A Manhattan grand jury weighing possible criminal charges against former president Donald Trump will not consider the matter again until at least Monday, two people familiar with the situation said.
The people spoke on the condition of anonymity to discuss grand jury proceedings, which are secret.
Prosecutors from the office of Manhattan District Attorney Alvin Bragg have been presenting grand jurors with evidence related to hush-money payments during the 2016 presidential campaign to adult film actress Stormy Daniels. The payments were aimed at keeping her from airing her claim that she'd had a sexual relationship with Trump years earlier.
Daniels, whose legal name is Stephanie Clifford, was paid $130,000 by Michael Cohen, Trump's former lawyer and fixer. Trump reimbursed him after becoming president, in installments that were designated legal fees.
Bragg (D) has declined to give details of the investigation. But he is believed to be considering charges related to the payments that would include falsifying business records, possibly in commission of another, campaign-related crime.

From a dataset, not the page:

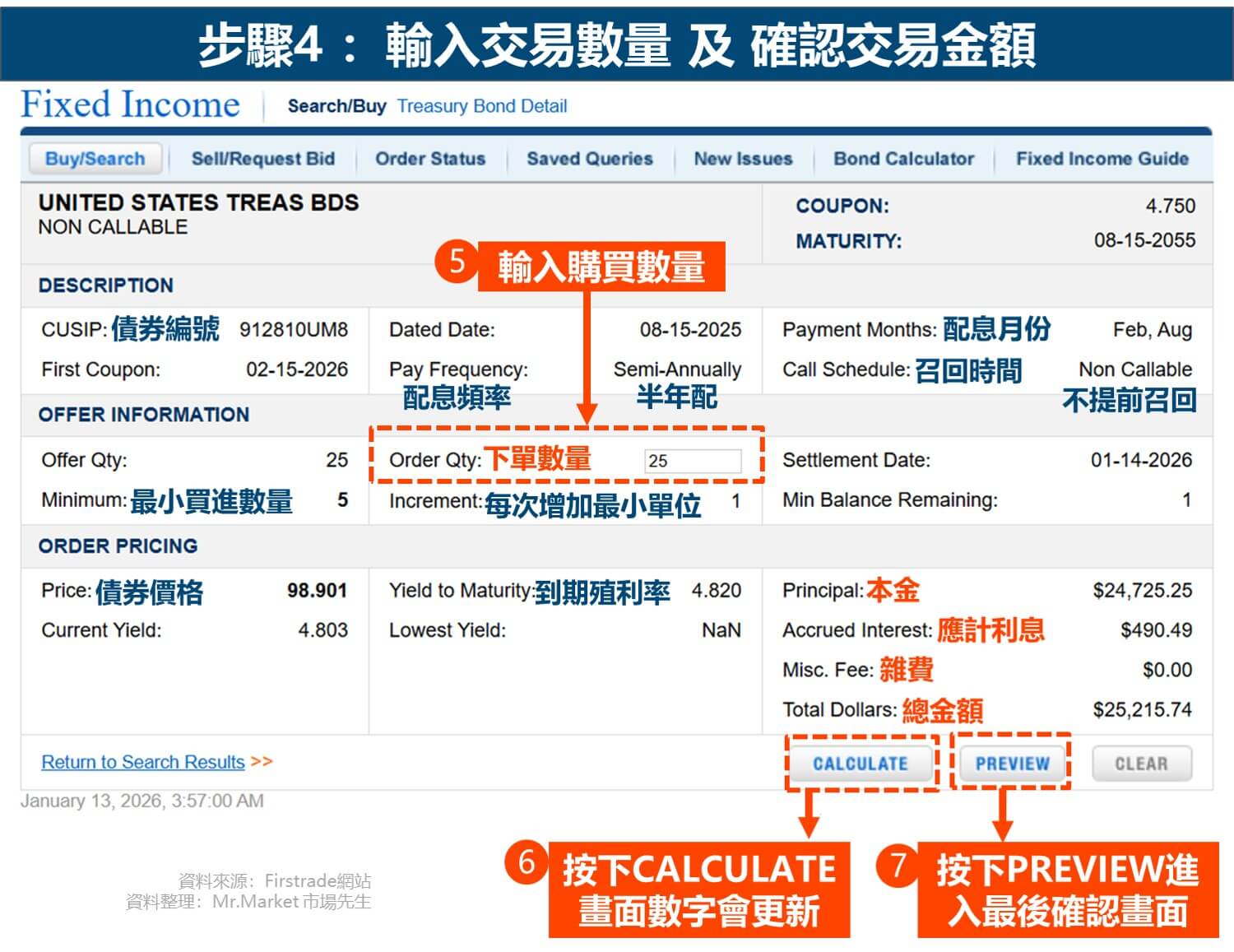Click the CALCULATE button to update totals
Viewport: 1234px width, 952px height.
click(861, 763)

It is up to him to decide whether to ask the grand jury to vote on charging Trump with a crime.
Speculation that Trump would soon be indicted started building earlier this month when Bragg offered the former president a chance to come before the grand jury - a courtesy given to potential defendants if they become aware they are under investigation and their lawyers request it.
Trump fanned the flames himself by announcing on social media on Saturday that he expected to be arrested on Tuesday. He has denied wrongdoing and dismissed Bragg's investigation as politically motivated.
Security officials briefed on the planning said Monday that the grand jury was expected to meet again on Trump on Wednesday. But that did not happen. Bragg's office declined to comment Thursday.